Una nuova emergenza allagamenti nel
Metapontino. A segnalarlo è la Cia-Confederazione Italiana
Agricoltori della Basilicata che ha raccolto le segnalazioni dalle
strutture Cia di Scanzano Jonico e Policoro: durante la scorsa notte
i fiumi Sinni e Agri hanno rotto gli argini in più punti allagando i
terreni, le produzioni, le serre, lungo i due versanti della SS 106
Jonica per almeno 15-20 km. Rischi si segnalano per la situazione del
Basento e del Bradano in piena e pertanto sono da tenere sotto
osservazione.
In particolare, secondo le prime
notizie raccolte dai dirigenti locali della Cia, il Sinni ha allagato
un centinaio di ettari in agro di Rotodella (dove è stato necessario
chiudere un ponte sulla provinciale di collegamento con il paese in
contrada Pane Vino) e di Policoro; l’Agri ha allagato circa un
migliaio di ettari di coltivazioni pregiate (pesche, fragoleti,
arance, ortaggi) nei territori di Policoro e Scanzano. Oltre alla
pioggia delle ultime 48 ore lo scioglimento della neve caduta
abbandonante nelle scorse settimane ha avuto un effetto per
l’ingrossamento dei fiumi e dei torrenti.

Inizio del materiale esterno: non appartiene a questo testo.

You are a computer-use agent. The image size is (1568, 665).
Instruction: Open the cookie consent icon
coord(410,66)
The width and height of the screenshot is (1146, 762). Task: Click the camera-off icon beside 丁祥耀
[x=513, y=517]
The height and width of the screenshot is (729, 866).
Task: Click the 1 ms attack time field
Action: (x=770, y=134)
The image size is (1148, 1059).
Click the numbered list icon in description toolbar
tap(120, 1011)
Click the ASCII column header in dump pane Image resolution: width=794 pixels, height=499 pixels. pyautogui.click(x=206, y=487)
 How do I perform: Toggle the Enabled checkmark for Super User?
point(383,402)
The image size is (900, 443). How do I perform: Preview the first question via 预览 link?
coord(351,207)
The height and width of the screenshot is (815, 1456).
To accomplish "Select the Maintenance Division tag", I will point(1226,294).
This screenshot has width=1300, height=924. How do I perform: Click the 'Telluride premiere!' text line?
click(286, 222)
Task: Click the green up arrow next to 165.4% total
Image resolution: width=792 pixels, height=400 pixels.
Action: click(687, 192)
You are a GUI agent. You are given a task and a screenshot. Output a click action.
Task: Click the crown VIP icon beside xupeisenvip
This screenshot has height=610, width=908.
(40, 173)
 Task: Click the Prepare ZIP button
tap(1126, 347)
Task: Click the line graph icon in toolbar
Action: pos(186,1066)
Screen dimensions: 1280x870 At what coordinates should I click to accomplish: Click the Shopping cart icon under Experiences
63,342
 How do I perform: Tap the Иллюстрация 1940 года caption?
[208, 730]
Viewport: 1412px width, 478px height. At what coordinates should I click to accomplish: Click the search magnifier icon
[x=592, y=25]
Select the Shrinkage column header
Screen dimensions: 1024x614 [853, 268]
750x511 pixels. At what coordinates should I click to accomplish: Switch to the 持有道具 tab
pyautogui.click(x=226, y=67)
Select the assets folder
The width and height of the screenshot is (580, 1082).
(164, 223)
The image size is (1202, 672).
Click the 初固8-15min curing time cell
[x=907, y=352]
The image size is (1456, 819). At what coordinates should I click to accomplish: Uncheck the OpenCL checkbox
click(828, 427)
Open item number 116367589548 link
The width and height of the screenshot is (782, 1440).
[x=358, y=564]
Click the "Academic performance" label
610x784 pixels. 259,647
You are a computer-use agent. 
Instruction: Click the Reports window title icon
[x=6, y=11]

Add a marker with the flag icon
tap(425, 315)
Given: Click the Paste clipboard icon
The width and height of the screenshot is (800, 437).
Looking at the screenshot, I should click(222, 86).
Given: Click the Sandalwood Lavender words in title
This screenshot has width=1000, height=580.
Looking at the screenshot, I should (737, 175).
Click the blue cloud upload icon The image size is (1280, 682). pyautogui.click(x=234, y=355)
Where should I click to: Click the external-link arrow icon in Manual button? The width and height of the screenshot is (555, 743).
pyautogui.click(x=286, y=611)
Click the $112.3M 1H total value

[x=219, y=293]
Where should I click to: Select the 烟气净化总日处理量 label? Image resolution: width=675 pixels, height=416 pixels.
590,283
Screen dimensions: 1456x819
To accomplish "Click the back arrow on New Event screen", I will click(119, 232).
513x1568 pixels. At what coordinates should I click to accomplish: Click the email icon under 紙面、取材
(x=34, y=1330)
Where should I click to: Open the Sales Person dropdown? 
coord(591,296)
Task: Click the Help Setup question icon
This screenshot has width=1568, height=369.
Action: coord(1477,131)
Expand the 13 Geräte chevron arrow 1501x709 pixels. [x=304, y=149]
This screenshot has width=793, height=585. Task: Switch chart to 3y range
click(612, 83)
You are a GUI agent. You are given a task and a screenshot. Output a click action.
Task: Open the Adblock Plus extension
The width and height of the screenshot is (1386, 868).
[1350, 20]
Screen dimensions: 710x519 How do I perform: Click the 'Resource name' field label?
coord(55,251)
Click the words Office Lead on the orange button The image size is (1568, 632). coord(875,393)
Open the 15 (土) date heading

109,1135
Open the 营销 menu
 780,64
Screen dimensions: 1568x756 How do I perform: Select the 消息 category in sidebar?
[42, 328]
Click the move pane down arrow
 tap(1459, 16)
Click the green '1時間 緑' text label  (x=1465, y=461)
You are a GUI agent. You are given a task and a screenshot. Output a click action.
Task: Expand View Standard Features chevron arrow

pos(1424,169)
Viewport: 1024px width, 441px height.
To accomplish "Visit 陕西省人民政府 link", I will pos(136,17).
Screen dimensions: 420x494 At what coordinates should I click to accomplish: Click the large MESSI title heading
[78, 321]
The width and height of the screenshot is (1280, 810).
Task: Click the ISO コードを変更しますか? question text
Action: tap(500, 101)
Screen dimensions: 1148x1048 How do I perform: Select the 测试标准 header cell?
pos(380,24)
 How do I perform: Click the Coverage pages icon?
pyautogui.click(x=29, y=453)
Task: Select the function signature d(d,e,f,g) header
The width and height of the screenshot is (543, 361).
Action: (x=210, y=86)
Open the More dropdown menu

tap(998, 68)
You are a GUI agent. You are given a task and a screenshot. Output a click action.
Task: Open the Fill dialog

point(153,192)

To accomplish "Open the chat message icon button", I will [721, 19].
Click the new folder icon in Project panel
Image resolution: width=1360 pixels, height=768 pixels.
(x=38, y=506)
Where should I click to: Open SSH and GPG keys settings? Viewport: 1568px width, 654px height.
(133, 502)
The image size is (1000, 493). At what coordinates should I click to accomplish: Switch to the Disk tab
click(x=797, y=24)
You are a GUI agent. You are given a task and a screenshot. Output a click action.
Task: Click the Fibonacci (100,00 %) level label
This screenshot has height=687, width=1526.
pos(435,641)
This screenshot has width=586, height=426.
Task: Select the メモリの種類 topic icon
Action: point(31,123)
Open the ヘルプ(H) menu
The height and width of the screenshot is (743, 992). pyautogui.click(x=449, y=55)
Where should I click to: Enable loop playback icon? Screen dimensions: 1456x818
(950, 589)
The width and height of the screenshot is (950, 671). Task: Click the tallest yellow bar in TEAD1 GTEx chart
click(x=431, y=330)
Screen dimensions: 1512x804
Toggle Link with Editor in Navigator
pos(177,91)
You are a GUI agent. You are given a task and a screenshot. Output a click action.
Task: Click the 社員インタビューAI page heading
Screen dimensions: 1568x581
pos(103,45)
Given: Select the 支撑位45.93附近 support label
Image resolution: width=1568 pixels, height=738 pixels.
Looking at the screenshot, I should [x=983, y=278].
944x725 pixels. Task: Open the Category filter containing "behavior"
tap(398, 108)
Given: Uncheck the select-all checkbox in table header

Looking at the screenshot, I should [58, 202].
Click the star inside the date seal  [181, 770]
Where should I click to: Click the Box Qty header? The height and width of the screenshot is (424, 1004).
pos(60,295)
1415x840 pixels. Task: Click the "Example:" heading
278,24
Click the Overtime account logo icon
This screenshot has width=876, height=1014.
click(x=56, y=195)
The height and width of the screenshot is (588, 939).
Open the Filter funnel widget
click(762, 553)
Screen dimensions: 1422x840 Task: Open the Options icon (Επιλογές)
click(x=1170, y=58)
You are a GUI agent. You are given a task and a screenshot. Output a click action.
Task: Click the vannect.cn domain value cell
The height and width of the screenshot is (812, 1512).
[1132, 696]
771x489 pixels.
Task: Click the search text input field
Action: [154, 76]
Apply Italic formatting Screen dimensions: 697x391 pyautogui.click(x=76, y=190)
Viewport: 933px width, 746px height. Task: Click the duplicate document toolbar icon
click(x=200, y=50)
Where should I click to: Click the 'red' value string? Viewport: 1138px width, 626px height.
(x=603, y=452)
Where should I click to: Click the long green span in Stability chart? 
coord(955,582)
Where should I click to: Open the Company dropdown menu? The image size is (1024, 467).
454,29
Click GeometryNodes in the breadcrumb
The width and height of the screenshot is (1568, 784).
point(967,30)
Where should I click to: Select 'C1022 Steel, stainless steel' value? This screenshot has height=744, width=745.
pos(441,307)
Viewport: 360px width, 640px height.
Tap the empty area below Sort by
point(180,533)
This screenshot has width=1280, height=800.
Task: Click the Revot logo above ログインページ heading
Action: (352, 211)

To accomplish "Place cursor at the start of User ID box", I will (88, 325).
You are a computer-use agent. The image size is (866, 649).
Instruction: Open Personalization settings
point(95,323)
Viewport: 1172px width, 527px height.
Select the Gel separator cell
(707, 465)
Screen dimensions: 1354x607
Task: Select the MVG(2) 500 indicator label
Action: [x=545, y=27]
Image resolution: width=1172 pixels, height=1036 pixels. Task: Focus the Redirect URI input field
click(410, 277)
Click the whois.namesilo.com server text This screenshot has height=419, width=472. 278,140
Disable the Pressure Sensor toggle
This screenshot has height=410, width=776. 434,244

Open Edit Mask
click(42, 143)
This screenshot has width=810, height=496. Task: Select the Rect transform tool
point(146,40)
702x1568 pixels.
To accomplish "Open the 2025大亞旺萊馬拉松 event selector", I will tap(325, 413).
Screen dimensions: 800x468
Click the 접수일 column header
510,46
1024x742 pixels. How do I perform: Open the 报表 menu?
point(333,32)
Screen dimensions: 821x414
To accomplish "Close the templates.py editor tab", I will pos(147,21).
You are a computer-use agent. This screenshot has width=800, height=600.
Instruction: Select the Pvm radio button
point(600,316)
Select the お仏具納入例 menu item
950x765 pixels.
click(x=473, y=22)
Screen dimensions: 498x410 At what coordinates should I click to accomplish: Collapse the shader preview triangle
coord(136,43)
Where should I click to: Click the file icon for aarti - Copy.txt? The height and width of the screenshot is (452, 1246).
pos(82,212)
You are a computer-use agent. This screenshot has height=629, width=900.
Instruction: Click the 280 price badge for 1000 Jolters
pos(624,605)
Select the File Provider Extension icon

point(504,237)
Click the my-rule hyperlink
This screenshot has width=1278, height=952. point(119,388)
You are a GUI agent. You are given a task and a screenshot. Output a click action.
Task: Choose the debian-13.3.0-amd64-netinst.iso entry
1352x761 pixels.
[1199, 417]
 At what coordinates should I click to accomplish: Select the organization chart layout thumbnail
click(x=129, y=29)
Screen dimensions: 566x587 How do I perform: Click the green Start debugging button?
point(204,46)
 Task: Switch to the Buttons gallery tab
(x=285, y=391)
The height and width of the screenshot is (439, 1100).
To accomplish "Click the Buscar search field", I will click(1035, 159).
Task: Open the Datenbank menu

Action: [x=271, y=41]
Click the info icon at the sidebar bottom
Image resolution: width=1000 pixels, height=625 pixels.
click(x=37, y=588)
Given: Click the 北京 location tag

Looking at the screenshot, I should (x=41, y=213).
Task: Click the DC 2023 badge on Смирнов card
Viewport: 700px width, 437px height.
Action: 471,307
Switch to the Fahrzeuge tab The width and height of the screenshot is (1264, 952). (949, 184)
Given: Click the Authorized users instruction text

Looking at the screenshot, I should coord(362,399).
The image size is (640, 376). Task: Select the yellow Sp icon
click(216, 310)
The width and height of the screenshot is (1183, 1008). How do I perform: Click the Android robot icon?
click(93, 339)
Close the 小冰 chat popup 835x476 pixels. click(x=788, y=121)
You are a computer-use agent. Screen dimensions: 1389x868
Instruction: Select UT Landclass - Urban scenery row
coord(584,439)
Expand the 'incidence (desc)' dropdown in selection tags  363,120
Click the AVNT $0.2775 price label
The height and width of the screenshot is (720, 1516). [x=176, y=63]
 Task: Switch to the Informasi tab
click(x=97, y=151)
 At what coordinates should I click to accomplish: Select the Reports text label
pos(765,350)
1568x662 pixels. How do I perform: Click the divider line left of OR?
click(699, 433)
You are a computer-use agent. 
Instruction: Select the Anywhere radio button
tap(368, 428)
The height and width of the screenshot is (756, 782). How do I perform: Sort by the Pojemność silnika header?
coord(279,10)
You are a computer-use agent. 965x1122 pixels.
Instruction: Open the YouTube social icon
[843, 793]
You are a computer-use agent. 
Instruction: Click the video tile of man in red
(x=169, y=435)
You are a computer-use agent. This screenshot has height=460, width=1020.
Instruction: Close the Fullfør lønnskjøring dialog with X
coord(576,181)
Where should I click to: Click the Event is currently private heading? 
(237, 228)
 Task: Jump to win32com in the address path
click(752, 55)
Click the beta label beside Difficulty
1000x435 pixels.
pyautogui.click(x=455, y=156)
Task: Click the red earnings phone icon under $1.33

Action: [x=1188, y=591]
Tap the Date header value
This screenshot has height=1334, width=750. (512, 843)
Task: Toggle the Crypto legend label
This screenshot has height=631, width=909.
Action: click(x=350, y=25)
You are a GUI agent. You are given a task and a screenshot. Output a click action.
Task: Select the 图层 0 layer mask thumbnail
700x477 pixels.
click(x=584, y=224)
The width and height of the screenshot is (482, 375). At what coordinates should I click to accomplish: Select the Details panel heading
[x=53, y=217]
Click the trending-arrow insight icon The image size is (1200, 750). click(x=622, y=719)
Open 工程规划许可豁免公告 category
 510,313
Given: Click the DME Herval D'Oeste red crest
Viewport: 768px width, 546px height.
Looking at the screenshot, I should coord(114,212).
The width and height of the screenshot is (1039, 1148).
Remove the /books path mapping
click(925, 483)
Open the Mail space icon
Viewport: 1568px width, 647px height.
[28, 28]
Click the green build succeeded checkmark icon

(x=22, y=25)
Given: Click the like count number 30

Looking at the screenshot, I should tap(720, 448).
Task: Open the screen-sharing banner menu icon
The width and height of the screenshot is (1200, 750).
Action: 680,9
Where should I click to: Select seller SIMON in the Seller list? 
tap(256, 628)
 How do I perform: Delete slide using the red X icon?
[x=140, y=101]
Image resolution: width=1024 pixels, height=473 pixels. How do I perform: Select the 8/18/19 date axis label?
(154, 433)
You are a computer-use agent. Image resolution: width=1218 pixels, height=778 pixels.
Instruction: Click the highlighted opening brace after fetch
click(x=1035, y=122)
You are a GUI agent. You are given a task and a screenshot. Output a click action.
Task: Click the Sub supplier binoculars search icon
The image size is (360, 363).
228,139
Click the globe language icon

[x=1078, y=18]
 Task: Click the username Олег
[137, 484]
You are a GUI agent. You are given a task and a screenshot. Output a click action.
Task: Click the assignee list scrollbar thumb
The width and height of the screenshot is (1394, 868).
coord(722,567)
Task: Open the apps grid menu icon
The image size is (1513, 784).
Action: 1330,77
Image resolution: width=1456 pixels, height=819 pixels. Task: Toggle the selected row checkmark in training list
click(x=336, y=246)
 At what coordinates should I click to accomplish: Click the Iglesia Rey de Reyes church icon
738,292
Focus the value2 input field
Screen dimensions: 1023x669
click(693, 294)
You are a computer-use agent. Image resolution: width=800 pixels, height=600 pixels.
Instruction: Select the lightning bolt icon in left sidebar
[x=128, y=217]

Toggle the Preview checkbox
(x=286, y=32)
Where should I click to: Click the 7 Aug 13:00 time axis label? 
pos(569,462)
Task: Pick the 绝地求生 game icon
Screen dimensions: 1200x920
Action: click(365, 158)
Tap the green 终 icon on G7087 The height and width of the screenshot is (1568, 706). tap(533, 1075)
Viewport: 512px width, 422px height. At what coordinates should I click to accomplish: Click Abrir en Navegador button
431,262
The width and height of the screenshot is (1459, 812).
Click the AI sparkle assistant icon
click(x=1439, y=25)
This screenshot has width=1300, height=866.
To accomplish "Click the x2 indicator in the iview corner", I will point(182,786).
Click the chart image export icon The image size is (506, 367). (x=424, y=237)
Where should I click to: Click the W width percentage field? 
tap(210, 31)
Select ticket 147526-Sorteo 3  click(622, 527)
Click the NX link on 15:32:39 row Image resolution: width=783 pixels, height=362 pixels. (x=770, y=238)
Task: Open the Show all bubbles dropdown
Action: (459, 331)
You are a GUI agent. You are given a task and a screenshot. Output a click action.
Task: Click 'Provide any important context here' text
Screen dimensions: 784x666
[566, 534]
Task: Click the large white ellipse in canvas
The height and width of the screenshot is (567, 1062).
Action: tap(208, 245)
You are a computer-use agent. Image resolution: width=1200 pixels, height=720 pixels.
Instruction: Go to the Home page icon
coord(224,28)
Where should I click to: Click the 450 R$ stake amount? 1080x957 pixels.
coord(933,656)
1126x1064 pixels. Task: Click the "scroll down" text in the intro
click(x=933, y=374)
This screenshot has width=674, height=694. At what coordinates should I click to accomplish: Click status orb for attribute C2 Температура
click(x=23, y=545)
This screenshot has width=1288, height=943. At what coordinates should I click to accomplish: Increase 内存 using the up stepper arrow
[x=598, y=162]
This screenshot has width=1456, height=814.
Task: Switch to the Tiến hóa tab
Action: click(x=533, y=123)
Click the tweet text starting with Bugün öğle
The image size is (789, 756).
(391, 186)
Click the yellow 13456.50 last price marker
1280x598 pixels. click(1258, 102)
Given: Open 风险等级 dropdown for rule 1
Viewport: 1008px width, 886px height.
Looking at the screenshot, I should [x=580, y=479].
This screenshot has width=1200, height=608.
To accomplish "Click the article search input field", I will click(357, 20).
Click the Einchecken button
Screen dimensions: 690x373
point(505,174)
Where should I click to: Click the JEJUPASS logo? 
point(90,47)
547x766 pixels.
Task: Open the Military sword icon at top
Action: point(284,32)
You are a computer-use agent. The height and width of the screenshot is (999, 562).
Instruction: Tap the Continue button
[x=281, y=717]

La Cia sollecita interventi adeguati da
parte delle autorità regionali e statali a cominciare dalla
Protezione civile che – a parere della Cia – deve attuare con la
tempestività richiesta dai fatti il Piano di Emergenza per il
rischio idrogeologico oltre ad occuparsi del monitoraggio
costante dei fiumi lucani, dei parametri della rete regionale
idrometeopluviometrica e ad allertare i sindaci. In queste ore si
deve mettere in campo il massimo di azioni di prima emergenza per
alleviare i forti disagi degli agricoltori. Contestualmente la Cia
ripropone la necessità di definire un piano straordinario per la
pulizia dei fiumi e torrenti, la regimentazione delle acque, la
prevenzione del diffuso dissesto. Gli agricoltori del Metapontino
sono ancora alle prese con i danni provocati dall’alluvione del
marzo 2011 che ha messo in ginocchio numerose aziende e quindi è
necessario - evidenzia la Cia – far tesoro di quella esperienza
specie per gli interventi che spettano allo Stato.
La Cia ha attivato a Scanzano e
Policoro sportelli di raccolta segnalazioni danni e di assistenza.